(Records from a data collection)

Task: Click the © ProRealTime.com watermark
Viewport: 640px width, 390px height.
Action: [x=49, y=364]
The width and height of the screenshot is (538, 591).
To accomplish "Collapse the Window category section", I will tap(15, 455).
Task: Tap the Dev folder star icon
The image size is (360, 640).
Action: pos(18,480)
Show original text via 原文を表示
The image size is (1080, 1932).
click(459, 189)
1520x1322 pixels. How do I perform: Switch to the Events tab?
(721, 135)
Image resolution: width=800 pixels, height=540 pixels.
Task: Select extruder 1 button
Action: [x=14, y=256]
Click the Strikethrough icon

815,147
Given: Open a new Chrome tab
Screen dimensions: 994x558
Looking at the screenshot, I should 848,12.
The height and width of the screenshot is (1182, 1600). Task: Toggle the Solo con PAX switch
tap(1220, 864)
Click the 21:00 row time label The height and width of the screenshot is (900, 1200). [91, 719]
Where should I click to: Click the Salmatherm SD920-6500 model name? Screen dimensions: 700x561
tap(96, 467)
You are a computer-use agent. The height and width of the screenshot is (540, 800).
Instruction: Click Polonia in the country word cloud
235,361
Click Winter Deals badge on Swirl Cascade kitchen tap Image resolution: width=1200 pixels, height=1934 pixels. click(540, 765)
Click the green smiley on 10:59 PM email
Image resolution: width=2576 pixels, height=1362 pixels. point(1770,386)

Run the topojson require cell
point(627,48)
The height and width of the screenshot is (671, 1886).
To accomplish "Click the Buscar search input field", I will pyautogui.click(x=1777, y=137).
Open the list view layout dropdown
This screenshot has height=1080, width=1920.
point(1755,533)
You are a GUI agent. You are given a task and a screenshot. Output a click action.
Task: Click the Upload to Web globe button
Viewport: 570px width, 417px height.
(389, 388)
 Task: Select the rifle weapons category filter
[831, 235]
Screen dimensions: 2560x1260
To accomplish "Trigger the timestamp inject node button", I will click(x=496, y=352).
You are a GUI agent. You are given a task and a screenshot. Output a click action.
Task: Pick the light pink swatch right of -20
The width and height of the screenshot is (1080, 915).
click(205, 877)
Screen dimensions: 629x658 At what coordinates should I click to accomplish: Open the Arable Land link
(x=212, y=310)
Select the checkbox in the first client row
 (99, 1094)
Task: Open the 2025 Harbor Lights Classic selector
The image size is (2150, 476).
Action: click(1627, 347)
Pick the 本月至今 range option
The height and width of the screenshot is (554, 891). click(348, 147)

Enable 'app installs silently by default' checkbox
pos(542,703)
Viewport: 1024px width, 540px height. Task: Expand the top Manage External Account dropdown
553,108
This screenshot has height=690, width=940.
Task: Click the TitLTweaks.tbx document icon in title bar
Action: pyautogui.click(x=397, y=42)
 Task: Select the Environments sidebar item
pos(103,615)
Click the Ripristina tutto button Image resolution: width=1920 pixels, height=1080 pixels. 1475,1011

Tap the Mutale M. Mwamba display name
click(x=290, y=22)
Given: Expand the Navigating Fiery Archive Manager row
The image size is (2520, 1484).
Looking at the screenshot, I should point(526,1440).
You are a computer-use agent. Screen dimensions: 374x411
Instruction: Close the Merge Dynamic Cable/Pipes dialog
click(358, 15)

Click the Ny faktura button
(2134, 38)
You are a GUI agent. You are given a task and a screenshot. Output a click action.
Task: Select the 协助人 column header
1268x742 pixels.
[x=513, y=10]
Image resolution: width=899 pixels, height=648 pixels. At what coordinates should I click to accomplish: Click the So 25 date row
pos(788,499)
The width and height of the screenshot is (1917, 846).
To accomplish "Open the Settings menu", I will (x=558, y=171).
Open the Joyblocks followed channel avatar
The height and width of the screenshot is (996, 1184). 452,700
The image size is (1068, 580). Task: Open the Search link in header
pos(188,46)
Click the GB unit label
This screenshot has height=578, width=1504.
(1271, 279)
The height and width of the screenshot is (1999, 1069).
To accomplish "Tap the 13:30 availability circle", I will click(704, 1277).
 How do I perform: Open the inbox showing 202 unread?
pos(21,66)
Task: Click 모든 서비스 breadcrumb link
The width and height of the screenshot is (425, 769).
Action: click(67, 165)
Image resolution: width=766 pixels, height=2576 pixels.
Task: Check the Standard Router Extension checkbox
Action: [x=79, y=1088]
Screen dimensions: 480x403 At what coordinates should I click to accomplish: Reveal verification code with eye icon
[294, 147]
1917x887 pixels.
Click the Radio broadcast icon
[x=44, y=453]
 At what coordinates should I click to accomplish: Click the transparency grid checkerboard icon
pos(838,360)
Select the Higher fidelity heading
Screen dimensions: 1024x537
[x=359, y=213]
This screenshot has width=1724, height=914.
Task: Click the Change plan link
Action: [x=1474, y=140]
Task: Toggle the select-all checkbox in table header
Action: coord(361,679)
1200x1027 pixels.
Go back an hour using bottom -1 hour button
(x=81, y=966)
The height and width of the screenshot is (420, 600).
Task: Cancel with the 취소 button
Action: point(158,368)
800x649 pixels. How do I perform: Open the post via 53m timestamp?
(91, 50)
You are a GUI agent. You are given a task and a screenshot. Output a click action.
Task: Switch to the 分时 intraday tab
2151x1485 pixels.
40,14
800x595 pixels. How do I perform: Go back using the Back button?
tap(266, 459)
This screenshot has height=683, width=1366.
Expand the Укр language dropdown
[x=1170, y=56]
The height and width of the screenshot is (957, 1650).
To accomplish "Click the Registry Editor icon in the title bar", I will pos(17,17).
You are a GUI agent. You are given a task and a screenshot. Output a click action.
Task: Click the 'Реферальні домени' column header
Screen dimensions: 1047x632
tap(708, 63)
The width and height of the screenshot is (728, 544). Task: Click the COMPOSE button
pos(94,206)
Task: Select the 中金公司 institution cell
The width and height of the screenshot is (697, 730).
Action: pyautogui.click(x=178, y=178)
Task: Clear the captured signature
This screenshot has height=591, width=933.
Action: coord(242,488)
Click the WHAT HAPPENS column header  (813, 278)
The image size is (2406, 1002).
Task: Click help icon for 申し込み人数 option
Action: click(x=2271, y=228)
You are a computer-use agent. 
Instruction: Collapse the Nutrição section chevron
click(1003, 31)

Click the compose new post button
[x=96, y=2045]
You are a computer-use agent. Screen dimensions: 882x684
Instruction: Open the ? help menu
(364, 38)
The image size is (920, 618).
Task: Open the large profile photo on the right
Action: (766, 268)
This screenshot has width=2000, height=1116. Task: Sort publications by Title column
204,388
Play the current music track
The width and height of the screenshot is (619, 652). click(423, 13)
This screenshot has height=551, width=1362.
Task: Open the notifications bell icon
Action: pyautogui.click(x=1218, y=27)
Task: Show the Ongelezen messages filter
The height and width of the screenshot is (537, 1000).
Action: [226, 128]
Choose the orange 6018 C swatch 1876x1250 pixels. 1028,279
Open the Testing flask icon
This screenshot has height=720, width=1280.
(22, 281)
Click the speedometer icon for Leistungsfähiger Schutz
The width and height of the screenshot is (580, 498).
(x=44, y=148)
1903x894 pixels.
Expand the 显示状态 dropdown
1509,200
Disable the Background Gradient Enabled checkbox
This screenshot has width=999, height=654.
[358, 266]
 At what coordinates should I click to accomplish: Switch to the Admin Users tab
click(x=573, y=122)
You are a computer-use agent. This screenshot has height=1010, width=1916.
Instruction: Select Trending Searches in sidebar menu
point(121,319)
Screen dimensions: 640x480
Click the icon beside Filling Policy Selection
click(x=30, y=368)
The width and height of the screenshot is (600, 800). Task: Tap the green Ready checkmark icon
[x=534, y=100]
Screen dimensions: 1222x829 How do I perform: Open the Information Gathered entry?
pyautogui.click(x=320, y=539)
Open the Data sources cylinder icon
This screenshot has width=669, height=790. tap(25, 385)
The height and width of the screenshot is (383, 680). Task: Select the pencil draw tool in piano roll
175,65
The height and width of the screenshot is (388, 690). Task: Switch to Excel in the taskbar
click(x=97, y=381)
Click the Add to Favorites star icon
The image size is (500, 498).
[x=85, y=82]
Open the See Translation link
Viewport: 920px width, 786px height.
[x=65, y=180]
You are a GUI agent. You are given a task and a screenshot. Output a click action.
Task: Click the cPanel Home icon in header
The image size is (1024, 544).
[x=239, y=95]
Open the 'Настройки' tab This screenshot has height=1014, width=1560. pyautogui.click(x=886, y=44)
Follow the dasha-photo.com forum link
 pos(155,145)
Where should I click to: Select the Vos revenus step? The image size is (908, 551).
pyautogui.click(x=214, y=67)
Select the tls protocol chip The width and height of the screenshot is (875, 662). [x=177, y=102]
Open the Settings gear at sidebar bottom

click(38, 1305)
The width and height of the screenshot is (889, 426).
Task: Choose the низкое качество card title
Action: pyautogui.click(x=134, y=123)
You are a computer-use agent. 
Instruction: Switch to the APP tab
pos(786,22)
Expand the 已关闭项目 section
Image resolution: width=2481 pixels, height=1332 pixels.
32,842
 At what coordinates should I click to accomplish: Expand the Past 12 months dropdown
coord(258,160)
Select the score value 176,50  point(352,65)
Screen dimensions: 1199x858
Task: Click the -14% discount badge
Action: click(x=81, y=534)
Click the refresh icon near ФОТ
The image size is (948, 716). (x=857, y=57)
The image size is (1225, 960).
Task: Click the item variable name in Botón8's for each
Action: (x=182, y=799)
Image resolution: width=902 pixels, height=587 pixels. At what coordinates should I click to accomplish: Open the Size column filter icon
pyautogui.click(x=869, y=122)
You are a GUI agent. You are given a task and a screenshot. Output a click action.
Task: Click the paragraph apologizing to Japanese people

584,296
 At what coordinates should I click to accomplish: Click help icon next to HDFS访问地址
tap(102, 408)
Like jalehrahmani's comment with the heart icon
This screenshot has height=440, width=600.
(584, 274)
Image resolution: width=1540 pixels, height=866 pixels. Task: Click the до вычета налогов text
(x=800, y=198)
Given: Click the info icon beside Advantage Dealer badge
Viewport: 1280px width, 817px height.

Set task:
Output the lines of the data above as a numbered list, starting from the line with "The height and width of the screenshot is (1182, 1600)." up to and including the line with "point(627,48)", leaving out blank lines.

Final answer:
1. The height and width of the screenshot is (1182, 1600). Task: Toggle the Solo con PAX switch
2. tap(1220, 864)
3. Click the 21:00 row time label The height and width of the screenshot is (900, 1200). [91, 719]
4. Where should I click to: Click the Salmatherm SD920-6500 model name? Screen dimensions: 700x561
5. tap(96, 467)
6. You are a computer-use agent. The height and width of the screenshot is (540, 800).
7. Instruction: Click Polonia in the country word cloud
8. 235,361
9. Click Winter Deals badge on Swirl Cascade kitchen tap Image resolution: width=1200 pixels, height=1934 pixels. click(540, 765)
10. Click the green smiley on 10:59 PM email
11. Image resolution: width=2576 pixels, height=1362 pixels. point(1770,386)
12. Run the topojson require cell
13. point(627,48)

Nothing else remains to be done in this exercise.